How do these numbers compare to PC gamers? A recent report from DFC Intelligence (via PCGamesN) has a total of 3 billion gamers worldwide, around half of them playing on PC. While doctrinal acolytes Phil Harrison will have to wait a little longer before denouncing the demise of the consecrated tower, in 2021, cloud gaming has matured to the point where it is starting to look like a realistic future.
And it might have more to do with access to games than access to top performing components. “Netflix for games” has become the new “esport is getting really big now, actually” for entrepreneurs in the industry, an endlessly repeated mantra that Nvidia itself relied on when GeForce launched. Now in 2015. “Our target market is similar to Netflix,” said Phil Eisler, general manager of cloud gaming at Nvidia, on release day (via Washington post).
This has also been at the heart of Xbox messaging around Game Pass. “Play it from day one with Game Pass,” the service’s E3 storefront layout tells you, as a familiar tiled layout of game titles appears onscreen.
Ultimately, having access to hundreds of games for a monthly fee rather than one-off game purchases is the big draw, and playing those games on smartphones and Chromebooks is an added convenience that lowers the barrier to gaming. Entrance.
Sooner or later the cloud-based Netflix gaming market will rival consoles and the traditional PC. What we consider to be a PC game will take on a broader definition, and that’s great news for anyone with a Core i9, a custom cooler, and an encyclopedic knowledge of anti-aliasing techniques. This means there are suddenly more people playing PC games at maximum settings – and a greater incentive for developers to push the boundaries of loyalty. It will be high-poly grapes all around.

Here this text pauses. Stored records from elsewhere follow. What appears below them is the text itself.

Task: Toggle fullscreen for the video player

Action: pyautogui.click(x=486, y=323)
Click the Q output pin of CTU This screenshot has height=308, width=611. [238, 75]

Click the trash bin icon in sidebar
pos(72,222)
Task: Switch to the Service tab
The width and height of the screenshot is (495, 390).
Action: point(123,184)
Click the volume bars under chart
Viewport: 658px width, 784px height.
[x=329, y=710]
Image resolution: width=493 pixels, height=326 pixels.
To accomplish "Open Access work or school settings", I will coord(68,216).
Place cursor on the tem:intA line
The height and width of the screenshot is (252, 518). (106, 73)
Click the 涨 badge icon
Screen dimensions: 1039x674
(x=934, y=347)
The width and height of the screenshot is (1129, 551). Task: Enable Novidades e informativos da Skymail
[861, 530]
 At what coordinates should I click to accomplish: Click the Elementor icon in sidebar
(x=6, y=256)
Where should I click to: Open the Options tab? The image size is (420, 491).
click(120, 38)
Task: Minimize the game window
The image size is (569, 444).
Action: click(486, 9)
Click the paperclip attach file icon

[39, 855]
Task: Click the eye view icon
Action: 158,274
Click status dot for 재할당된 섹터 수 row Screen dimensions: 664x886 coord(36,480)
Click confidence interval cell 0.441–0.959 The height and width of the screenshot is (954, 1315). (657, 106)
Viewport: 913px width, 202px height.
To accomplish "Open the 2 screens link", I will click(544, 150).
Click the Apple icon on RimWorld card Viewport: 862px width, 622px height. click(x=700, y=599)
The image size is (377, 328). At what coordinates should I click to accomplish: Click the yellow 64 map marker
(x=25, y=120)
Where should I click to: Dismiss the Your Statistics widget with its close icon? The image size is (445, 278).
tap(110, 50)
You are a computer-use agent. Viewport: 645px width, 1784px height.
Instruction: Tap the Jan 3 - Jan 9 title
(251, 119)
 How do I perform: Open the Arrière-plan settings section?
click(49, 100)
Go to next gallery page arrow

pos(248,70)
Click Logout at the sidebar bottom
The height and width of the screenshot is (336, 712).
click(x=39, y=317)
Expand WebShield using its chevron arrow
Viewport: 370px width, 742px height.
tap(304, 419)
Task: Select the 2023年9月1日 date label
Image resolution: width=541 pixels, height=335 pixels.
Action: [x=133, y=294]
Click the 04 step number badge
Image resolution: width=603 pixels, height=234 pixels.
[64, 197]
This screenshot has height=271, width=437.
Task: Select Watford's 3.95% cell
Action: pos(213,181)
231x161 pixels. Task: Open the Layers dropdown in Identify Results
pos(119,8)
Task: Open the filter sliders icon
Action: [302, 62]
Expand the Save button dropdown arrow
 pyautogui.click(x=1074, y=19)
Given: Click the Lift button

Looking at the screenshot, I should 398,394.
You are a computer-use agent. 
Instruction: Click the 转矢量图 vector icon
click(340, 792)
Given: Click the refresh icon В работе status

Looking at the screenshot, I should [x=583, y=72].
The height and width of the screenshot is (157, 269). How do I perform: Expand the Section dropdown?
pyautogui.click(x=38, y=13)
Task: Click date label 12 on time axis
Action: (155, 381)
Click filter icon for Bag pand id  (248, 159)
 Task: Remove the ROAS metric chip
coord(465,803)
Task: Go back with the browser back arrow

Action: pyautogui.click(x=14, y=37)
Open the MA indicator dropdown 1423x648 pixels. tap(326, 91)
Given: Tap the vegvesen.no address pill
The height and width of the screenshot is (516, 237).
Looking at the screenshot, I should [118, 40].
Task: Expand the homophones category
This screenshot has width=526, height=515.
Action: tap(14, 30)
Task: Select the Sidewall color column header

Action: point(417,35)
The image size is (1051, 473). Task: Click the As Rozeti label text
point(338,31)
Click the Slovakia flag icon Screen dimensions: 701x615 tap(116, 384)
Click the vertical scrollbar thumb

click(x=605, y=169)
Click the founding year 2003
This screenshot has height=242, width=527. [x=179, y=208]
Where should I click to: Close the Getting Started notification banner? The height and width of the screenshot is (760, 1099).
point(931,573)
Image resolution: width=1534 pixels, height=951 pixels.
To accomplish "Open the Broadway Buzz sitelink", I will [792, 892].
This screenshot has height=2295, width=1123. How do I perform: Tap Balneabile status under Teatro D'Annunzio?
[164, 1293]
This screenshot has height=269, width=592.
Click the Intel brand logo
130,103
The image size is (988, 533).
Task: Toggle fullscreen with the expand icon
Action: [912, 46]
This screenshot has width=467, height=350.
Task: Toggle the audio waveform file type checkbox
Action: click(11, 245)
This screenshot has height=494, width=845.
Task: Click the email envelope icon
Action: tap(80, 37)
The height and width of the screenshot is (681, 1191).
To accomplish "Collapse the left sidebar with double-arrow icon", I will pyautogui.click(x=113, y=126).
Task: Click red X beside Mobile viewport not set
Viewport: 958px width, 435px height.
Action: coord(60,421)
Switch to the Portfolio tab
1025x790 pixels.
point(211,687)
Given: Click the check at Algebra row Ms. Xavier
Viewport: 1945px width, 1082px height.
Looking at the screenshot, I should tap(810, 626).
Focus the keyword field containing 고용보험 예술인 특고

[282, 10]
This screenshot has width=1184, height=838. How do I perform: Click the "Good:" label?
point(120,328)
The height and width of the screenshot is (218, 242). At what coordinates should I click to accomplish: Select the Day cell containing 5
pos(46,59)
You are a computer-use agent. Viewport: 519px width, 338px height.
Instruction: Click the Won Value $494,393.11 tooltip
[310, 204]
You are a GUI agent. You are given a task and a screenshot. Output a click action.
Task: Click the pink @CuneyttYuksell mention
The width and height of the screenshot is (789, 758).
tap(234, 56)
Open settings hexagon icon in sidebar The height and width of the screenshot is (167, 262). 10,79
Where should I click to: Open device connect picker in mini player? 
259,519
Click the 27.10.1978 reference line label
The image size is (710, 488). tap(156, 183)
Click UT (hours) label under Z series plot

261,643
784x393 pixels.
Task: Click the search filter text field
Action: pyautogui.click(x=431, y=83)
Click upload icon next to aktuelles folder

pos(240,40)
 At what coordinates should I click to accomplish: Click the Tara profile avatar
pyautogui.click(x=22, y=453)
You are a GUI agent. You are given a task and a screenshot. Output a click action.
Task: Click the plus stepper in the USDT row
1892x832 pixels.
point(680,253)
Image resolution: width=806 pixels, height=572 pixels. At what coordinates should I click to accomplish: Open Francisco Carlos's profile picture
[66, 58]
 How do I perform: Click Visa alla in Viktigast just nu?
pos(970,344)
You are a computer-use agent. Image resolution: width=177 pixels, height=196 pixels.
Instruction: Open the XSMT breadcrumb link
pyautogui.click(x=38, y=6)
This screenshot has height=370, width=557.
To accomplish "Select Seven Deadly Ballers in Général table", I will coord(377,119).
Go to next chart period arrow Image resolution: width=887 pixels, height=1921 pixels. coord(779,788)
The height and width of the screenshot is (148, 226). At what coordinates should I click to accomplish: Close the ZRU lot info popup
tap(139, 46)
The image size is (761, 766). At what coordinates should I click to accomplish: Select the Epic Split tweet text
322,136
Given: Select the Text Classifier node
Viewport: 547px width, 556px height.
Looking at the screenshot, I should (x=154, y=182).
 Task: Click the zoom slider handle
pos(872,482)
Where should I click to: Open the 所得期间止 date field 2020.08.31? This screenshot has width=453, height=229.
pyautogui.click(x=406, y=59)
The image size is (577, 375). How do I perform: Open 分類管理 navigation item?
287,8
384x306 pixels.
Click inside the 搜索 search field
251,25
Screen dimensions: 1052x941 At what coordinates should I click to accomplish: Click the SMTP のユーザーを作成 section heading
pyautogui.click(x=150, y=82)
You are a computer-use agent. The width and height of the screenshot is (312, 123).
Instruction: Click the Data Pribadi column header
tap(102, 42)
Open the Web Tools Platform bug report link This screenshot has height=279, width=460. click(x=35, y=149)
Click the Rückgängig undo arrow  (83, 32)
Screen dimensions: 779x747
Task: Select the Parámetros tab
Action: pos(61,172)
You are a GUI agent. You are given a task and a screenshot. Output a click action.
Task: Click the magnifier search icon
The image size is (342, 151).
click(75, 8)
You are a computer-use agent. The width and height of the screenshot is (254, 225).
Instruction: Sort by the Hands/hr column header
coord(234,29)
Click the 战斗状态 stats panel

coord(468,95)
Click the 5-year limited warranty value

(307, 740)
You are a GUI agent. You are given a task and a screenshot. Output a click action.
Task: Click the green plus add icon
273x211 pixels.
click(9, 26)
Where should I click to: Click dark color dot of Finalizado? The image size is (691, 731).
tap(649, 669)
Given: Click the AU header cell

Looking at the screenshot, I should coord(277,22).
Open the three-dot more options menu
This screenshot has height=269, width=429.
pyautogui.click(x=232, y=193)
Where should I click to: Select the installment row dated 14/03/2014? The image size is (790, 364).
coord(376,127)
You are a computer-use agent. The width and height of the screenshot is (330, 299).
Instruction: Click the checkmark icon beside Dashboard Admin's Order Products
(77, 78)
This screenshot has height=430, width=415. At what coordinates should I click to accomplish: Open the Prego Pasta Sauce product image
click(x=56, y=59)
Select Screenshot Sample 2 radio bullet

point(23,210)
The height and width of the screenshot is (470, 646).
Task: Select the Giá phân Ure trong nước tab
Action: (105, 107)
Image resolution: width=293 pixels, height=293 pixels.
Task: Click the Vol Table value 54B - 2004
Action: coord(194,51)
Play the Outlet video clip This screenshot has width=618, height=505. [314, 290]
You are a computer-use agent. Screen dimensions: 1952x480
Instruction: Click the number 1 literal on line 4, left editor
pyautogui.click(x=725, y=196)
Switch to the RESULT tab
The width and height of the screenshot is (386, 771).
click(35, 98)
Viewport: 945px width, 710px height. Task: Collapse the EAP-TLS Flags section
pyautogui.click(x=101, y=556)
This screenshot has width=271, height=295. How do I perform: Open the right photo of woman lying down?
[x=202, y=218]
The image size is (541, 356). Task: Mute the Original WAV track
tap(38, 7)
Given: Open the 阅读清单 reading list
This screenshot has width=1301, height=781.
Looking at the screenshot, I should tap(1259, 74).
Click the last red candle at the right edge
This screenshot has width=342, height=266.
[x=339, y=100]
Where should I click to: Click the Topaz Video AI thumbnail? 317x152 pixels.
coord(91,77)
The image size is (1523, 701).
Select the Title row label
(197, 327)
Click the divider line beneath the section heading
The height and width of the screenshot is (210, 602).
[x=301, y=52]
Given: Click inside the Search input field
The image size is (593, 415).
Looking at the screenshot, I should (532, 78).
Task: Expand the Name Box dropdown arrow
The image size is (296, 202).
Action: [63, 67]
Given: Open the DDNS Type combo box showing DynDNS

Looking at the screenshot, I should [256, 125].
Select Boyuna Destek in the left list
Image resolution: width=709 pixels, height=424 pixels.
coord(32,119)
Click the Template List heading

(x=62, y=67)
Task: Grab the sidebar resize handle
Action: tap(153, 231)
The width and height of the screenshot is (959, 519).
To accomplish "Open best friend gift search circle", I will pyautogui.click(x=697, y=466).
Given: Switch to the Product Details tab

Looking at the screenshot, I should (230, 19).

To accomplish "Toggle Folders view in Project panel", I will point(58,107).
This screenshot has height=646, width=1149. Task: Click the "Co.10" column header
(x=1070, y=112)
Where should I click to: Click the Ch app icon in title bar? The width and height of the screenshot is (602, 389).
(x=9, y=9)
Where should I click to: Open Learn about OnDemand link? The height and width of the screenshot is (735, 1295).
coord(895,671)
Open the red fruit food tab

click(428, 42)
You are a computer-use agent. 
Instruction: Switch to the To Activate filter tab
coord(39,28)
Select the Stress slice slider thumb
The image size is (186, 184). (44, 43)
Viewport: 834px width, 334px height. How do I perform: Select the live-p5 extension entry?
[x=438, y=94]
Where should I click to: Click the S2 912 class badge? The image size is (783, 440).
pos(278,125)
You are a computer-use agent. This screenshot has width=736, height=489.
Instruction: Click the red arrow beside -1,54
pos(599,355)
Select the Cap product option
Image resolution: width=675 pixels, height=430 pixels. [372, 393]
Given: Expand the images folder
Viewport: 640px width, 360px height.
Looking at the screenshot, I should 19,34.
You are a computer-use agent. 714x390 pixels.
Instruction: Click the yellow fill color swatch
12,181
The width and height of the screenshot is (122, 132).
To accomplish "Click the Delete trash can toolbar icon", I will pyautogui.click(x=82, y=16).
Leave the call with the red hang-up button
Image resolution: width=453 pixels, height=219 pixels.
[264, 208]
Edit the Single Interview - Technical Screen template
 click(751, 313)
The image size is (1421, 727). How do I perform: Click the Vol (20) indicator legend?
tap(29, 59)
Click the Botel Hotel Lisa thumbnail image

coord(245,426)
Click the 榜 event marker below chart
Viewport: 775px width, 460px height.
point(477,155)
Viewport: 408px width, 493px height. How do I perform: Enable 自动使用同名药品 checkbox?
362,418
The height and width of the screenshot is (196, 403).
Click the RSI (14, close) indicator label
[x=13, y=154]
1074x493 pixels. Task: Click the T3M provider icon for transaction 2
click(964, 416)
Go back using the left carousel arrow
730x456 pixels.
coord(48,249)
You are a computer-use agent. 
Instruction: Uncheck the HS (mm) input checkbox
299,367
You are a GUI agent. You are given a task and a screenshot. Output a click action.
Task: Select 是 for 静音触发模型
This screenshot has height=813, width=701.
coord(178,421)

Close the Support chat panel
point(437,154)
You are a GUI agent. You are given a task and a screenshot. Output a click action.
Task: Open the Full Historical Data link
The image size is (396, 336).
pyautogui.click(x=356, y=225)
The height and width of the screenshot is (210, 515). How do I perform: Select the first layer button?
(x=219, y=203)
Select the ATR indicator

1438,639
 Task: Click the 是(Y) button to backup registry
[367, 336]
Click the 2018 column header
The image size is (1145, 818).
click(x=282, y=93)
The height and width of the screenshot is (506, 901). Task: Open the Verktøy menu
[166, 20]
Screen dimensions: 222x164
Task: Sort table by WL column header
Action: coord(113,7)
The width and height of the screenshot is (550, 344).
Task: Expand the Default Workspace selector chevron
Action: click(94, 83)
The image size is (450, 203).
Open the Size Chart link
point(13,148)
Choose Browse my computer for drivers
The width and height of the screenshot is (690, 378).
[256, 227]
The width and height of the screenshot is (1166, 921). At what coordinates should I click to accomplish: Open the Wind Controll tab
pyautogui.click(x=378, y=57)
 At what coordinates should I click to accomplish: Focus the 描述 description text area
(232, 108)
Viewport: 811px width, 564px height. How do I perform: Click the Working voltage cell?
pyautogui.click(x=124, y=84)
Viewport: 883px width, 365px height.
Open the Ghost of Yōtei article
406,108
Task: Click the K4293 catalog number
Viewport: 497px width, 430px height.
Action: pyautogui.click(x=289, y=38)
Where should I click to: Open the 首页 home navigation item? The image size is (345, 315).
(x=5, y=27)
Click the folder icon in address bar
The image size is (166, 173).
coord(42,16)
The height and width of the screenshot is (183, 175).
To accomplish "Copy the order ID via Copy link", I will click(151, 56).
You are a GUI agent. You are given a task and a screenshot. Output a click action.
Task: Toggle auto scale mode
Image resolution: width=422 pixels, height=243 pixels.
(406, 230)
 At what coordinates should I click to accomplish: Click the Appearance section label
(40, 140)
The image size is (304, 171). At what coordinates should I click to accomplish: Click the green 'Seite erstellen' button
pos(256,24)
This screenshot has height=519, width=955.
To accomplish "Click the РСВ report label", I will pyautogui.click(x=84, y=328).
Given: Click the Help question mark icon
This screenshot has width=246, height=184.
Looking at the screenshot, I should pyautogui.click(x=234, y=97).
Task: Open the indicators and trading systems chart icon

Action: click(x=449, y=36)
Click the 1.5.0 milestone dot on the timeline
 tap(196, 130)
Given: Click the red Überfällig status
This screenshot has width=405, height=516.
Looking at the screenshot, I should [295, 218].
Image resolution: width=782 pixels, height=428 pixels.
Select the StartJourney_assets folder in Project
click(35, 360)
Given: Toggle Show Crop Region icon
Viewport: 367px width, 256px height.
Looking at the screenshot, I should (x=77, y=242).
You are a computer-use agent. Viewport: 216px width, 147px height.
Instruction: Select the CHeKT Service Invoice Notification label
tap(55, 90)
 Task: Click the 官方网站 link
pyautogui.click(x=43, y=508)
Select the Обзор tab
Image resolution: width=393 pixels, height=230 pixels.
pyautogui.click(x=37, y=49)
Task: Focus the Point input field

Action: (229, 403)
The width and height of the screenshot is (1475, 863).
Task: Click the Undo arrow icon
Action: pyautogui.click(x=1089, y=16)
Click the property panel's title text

In a world where everyone is playing their games on an RTX 3080, no developer needs to hamper a PC port to match the console’s specs.
We could even all ditch the i9 and the custom cooler we overlock it with and just play on a TV screen. We could buy a Steam deck or a gaming laptop. But some never would. Because the PC gaming enthusiast is never really been about convenience. Materials and numbers are important, as are games. It is a market where gaming chairs bloomed.
If the gaming desktop PC was going to die, it would have done so long before streaming and mobile technology hit.